[[ AVAILABLE DATA, beginning ]]

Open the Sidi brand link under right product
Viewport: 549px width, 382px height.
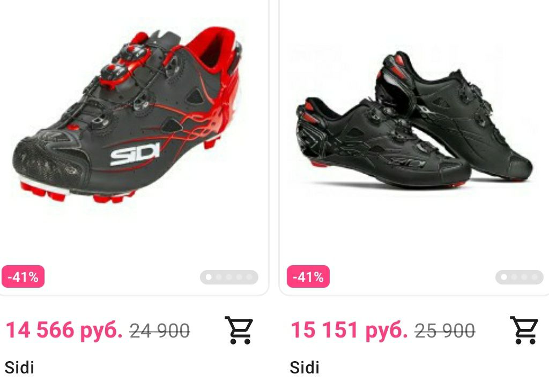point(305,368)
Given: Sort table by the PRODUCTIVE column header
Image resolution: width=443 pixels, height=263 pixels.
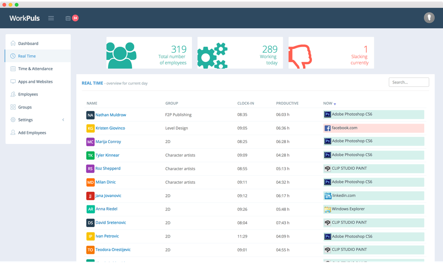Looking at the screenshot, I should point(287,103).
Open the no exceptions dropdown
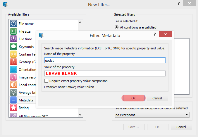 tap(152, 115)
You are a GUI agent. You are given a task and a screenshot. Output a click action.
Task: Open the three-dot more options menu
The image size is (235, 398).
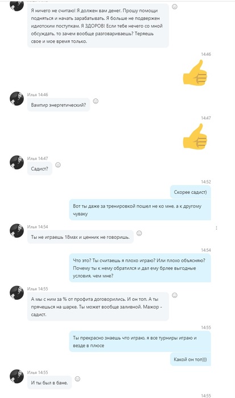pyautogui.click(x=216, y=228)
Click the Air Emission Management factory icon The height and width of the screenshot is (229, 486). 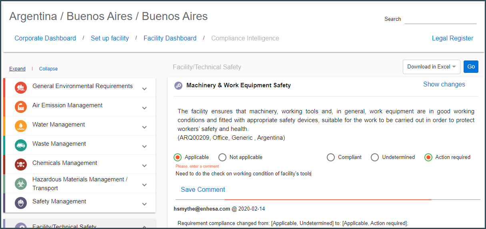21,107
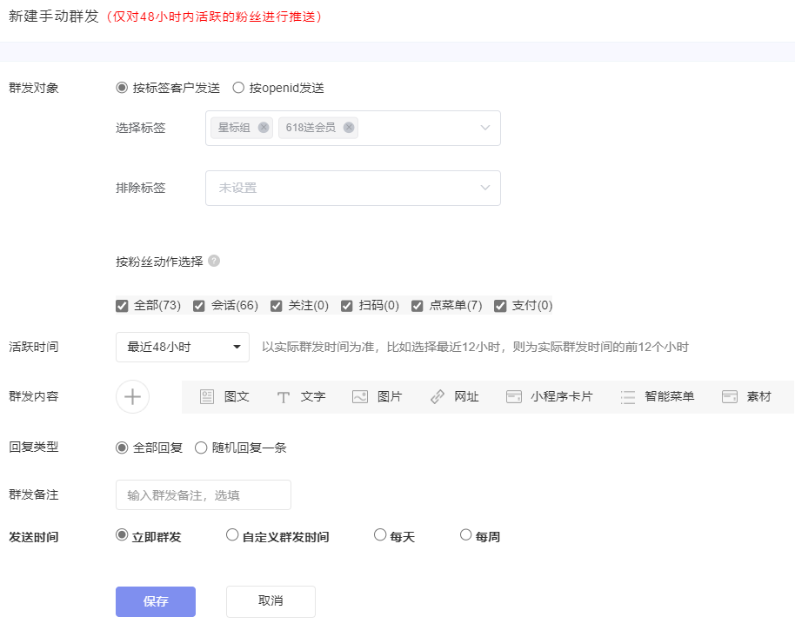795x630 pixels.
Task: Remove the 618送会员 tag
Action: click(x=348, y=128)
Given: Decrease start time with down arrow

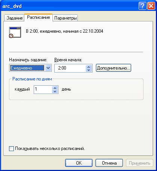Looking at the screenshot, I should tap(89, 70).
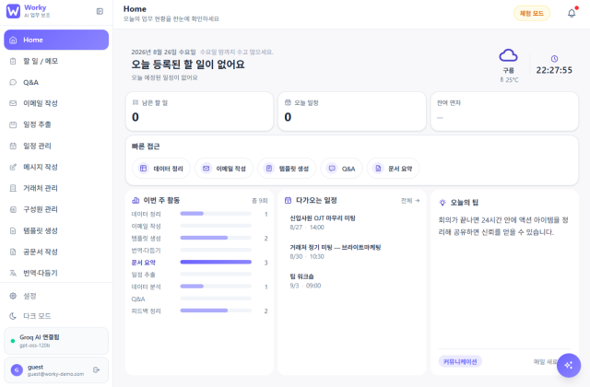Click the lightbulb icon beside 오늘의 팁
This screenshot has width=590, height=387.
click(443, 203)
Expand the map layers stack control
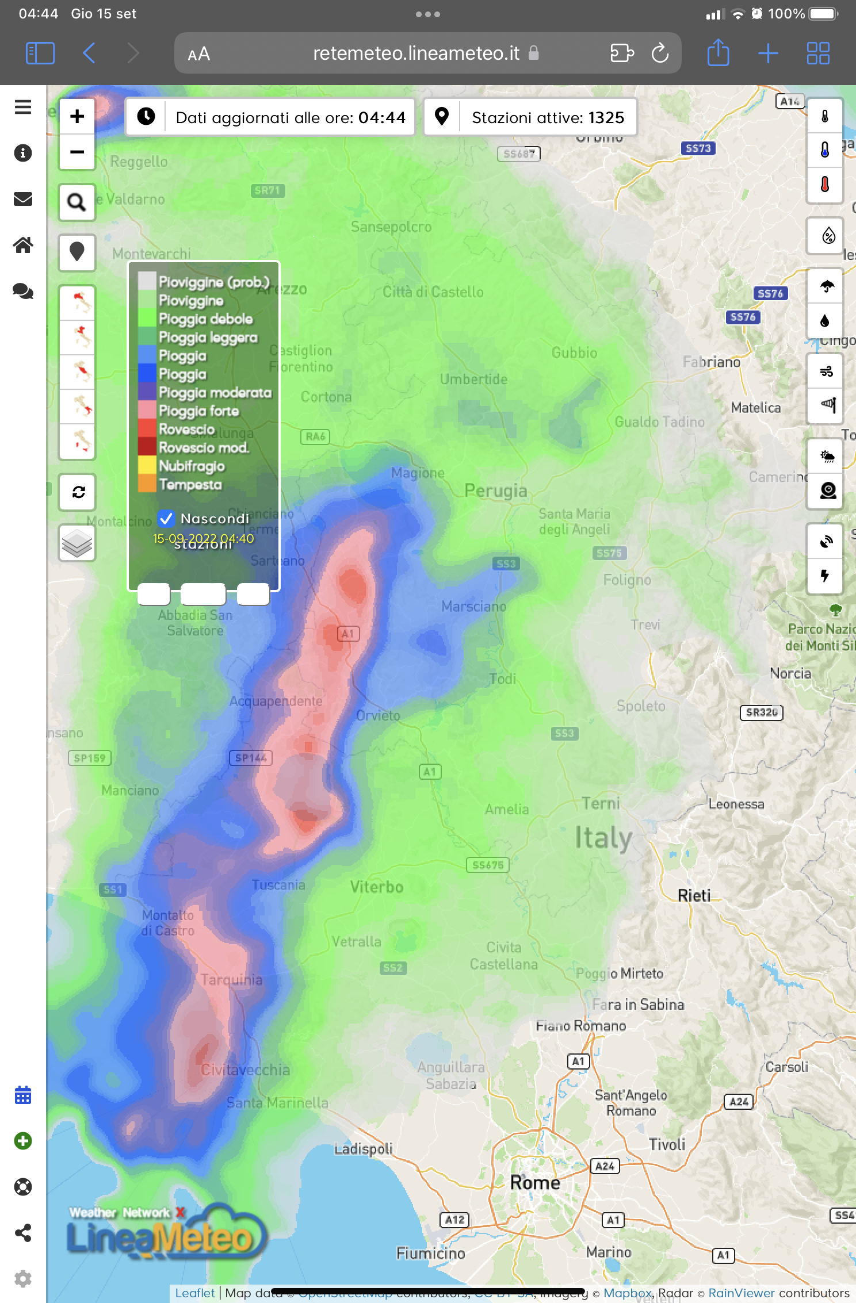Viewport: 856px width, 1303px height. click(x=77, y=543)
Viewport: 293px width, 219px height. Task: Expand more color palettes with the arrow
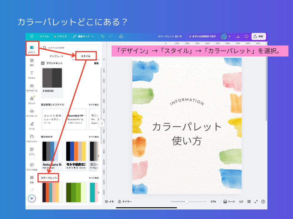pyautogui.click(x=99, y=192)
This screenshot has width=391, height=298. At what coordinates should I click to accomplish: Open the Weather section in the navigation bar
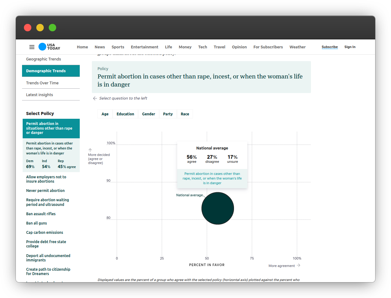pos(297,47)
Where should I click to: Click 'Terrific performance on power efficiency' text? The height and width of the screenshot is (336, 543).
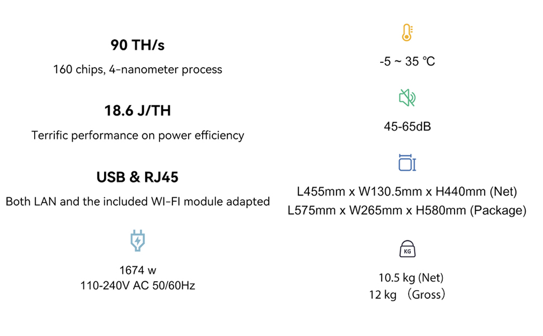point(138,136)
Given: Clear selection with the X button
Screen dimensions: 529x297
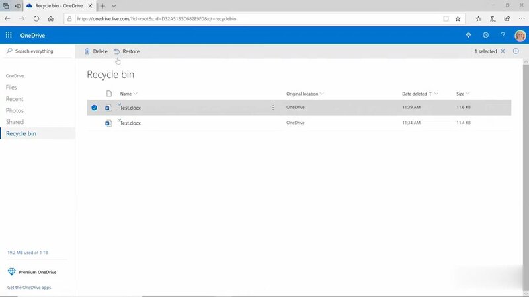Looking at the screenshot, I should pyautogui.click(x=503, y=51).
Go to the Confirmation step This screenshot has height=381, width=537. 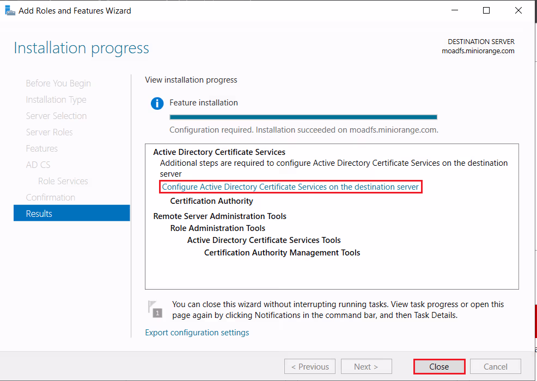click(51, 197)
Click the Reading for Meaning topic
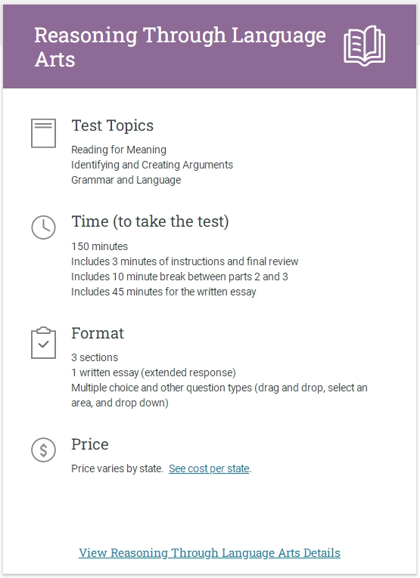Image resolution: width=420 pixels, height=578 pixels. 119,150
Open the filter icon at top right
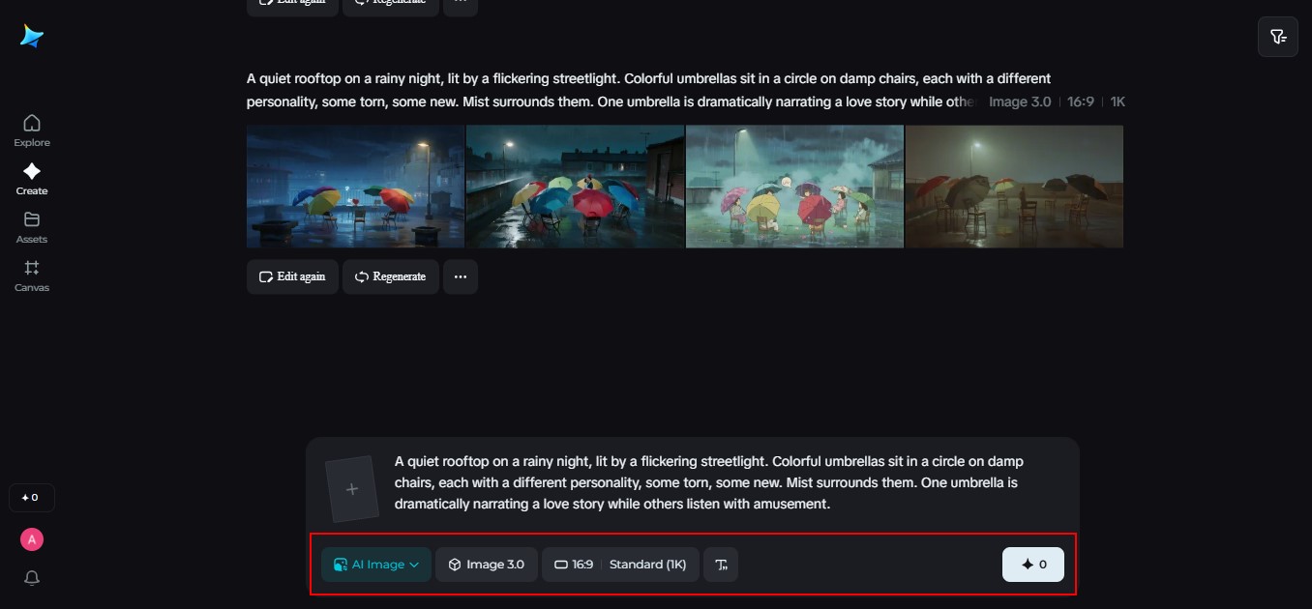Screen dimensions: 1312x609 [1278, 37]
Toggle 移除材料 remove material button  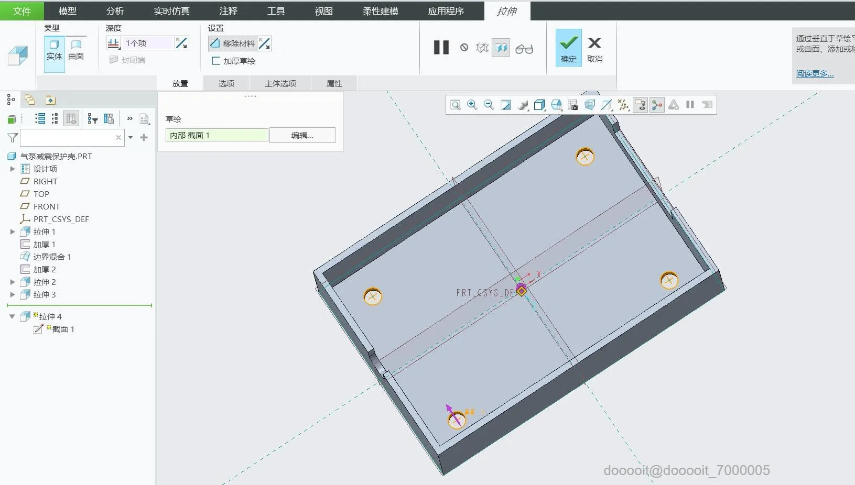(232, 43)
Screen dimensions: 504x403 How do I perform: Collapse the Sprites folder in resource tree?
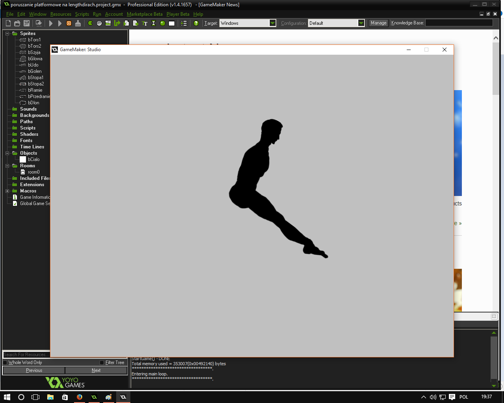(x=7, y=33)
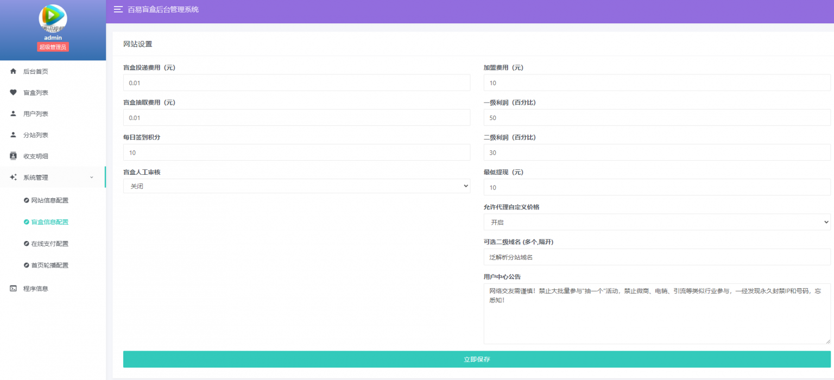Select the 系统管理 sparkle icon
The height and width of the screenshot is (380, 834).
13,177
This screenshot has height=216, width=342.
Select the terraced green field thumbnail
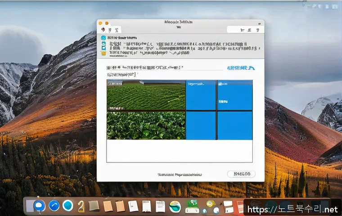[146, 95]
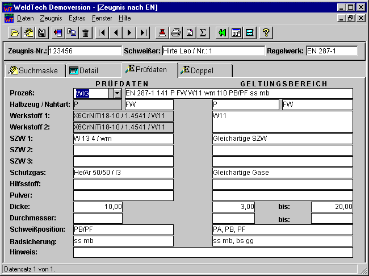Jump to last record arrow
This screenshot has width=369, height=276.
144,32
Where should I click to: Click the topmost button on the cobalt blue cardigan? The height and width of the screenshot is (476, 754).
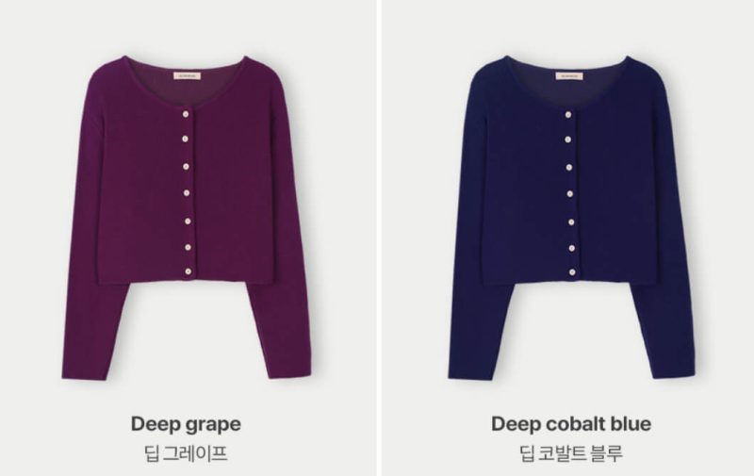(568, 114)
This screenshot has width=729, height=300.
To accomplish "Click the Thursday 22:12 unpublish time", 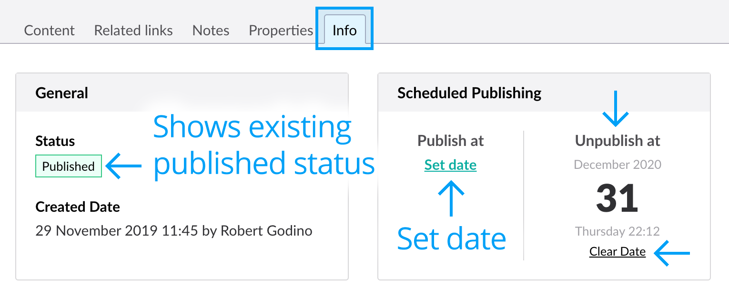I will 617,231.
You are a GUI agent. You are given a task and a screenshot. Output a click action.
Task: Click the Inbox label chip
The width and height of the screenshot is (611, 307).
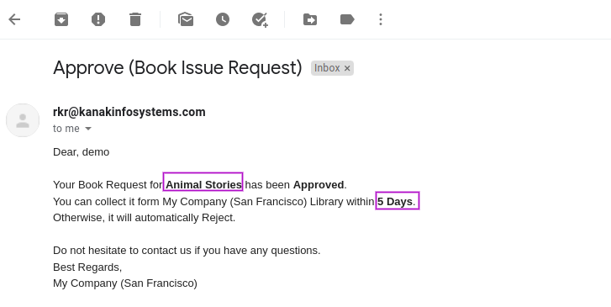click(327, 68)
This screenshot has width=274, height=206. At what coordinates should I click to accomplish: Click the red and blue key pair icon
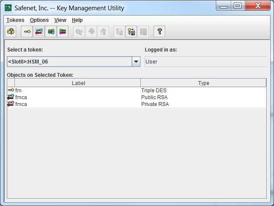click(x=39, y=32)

[[ AVAILABLE DATA, end ]]

ACTIVITY: Nothing but the lines from the line containing "The width and" through the end of the records belongs in the answer, written out exactly, both ends included, without pictures.

WRITTEN RESPONSE:
The width and height of the screenshot is (611, 307).
click(327, 68)
This screenshot has width=274, height=206. At what coordinates should I click to accomplish: Click the red and blue key pair icon
click(x=39, y=32)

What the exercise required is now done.